The genome is 9,065,247 nucleotides with 62.89 % GC content (Table 3) and comprised of 13 scaffolds and 65 contigs (Fig. 3). From a total of 8497 genes, 8369 were protein encoding and 128 RNA only encoding genes. The majority of genes (75.46 %) were assigned a putative function whilst the remaining genes were annotated as hypothetical. The distribution of genes into COGs functional categories is presented in Table 4.

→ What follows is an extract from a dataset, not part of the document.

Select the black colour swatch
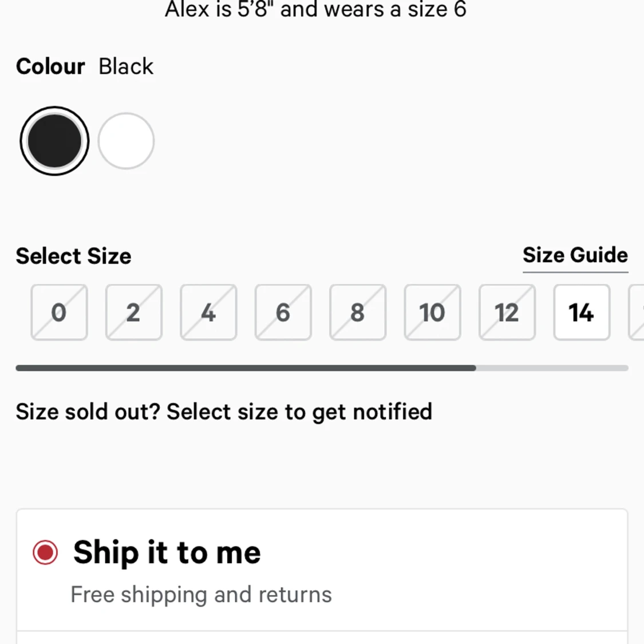 54,141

Table 3 Genome statistics for Burkholderia sp. strain WSM4176
Fig. 3
figure 3

Graphical map of the genome of Burkholderia sp. strain WSM4176. First four large scaffolds are shown according to size. From the bottom to the top of each scaffold: Genes on forward strand (color by COG categories as denoted by the IMG platform), Genes on reverse strand (color by COG categories), RNA genes (tRNAs green, sRNAs red, other RNAs black), GC content, GC skew

Table 4 Number of protein coding genes of Burkholderia sp. strain WSM4176 associated with the general COG functional categories

Conclusion

Burkholderia sp. WSM4176 belongs to a group of Beta-rhizobia isolated from Lebeckia ambigua from the fynbos biome in South Africa [3]. WSM4176 is phylogeneticaly most closely related to Burkholderia tuberum STM678T. Both STM678T and WSM4176 have comparable genome sizes, 8.3–9.1 respectively. Recently, two more genomes from strains originating from Lebeckia ambigua were investigated, Burkholderia dilworthii WSM3556T and Burkholderia sprentiae WSM5005T [25]. Both of these strains have a genome size of 7.7 Mbp, which is considerably smaller than WSM4176. All four strains, STM678T, WSM3556T , WSM4176 and WSM5005T , contain a large number of genes assigned to transport and metabolism of amino acids (9.79–10.94 %) and carbohydrates (7.93–8.38 %), and transcription (9.55–9.94 %). Interestingly, STM678T was initially isolated from Aspalathus species but does not nodulate this host, however it has been shown to nodulate Cyclopia species from the same fynbos biome in South Africa as Lebeckia ambigua [26]. Considering the ability of these strains to nodulate and fix nitrogen effectively with legumes, they share in common many of the genes responsible for the nitrogenase pathway (IMG pathway number 798). The genome sequence of WSM4176 provides thus an unprecedented opportunity to study the host range and nitrogen fixation capacities of these fynbos bacteria.